**Page text**
----

None of this was on a plan. All of it became one.

A decade of work

From 2013 to today.

May 20, 2013

Chase Morris dies at age sixteen.

Cause of death, established by autopsy: hypertrophic cardiomyopathy. Previously undiagnosed.

Aug 12, 2013

The Chase Morris Foundation is incorporated in Oklahoma.

Articles of Incorporation filed with the Oklahoma Secretary of State.

Dec 16, 2013

U.S. Senator Jim Inhofe writes the foundation a letter of encouragement.

Senator Inhofe, who had lost his own son five weeks earlier in an aviation accident, writes on Senate letterhead: "I applaud you for the work you are doing with the Chase Morris Foundation."

Fall 2014

The foundation's first heart screening — Metro Christian Academy, Tulsa.

Approximately 200 students screened. Foundation medical advisor Dr. Matthew T. Kimberling, a Metro Christian alumnus, leads the protocol.

Jan 28, 2015

Second screening — Booker T. Washington High School, Tulsa Public Schools.

Approximately 300 students screened. Oklahoma Insurance Commissioner John Doak speaks at the event in support of the foundation and the upcoming legislation.

Jun 10, 2015

Senate Bill 239 — the Chase Morris Sudden Cardiac Arrest Prevention Act — is signed into Oklahoma law.

Authored by physician-legislators Senator Ervin Yen, M.D. and Representative Doug Cox, M.D. Signed by Governor Mary Fallin. Codified at 70 O.S. § 24-156. Effective July 1, 2015.

----

**Recorded data**
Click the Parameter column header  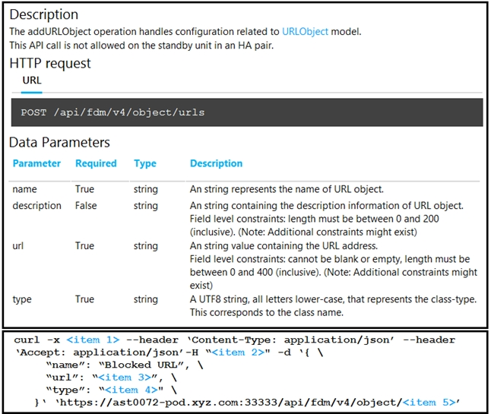pos(36,163)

----

**Exercises to complete**
• a. In the Chase Morris Foundation timeline, when did Senate Bill 239 take effect?
• b. Resume the Chase Morris Foundation timeline after its last entry.

**Task-by-task results**
• a. July 1, 2015.

• b.
2015 — present

Continued screening, education, and advocacy.

The foundation has continued to organize free heart screenings for Oklahoma students, partner with Nick of Time Foundation and Parent Heart Watch on the national stage, and work alongside legislators on the strengthening of Oklahoma law.

2024

Senate Bill 1921 strengthens the Chase Morris Act.

Sponsored by Senator Paul Rosino. Signed by Governor Kevin Stitt. Adds annual sudden cardiac arrest training for coaches, athletic trainers, and school nurses; requires district cardiac emergency response plans; and addresses AED placement at school sites.

A complete legislative history is available on The Chase Morris Act page.

Who runs the foundation

Chase's brothers, and the family he left behind.

Chase Morris, second from left, with his brothers, photographed in black-and-white
Chase, second from left, with his brothers.

The Chase Morris Foundation is, and has always been, a family-led organization. Chase's two brothers — his older brother and his younger brother — are the principal voices of the foundation today. They were the boys who grew up with him. They are the men who carry his name now.

The foundation has been guided since its earliest days by a small board of advisors — physicians, educators, and family — drawn from Oklahoma and beyond. We have been deliberately self-funded for most of our history, which has kept our overhead small and our focus narrow. We have not sought to become a large organization. We have sought to do specific, defensible work in a single state, in the name of one specific son, with a clearly defined mission.

Our advisors and partners are listed elsewhere on this site. Our medical guidance comes from board-certified pediatric cardiology and sports medicine. Our screening protocol is the international standard published in the British Journal of Sports Medicine. Our work has been recognized by both U.S. Senators of Oklahoma, the Governor of Oklahoma, the Oklahoma Insurance Commissioner, and a bipartisan supermajority of the Oklahoma Legislature.

We are a small foundation. We have always been a small foundation. The work we have done — and the work we will continue to do — has been disproportionate to our size, and that is by design.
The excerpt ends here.